PM me, for $10.00 I'll burn you a CD-Rom that has all the wiring for KA, SR and CA engines and YES it's in english. Let me know


----------



## HybridAndy (Jul 26, 2004)

http://www.bagotronix.com/nissan_240sx_stereo.pdf


----------



## spec240sx (Aug 22, 2004)

HybridAndy said:


> http://www.bagotronix.com/nissan_240sx_stereo.pdf


Now THAT's Quality!!
And not makin a quick buck.. Impressive :thumbup:


----------



## 180SX-X (Sep 21, 2003)

very good info, now i can put in the sony xplode deck i got 4 free...


----------



## HybridAndy (Jul 26, 2004)

There's another one I have bookmarked but you can't hit it directly for some reason.

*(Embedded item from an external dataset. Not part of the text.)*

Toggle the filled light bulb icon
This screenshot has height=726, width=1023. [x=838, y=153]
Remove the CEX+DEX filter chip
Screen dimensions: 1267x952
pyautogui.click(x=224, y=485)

http://www.installdoctor.com/home.html

Click quick wiring info and then Nissan. My 240 had the factory plug hacked off so I had to line up all the wires myself, big pain in the ass. Now my Sony's falling apart anyway (a month old CDXF7700, mp3's skip after 20 minutes of playing and the face no longer lights up). Pain in the ass, I gotta find the orignal invoice from it to send it back to Sony.


----------



## Shawdr (May 7, 2005)

augimatic said:


> PM me, for $10.00 I'll burn you a CD-Rom that has all the wiring for KA, SR and CA engines and YES it's in english. Let me know


I am trying to locate the wiring for a 180SX to 240 SX Silvia engine switch for my son's friend. Does your cd have wiring for the 1991 to 1998 swaps? How do I get it.


----------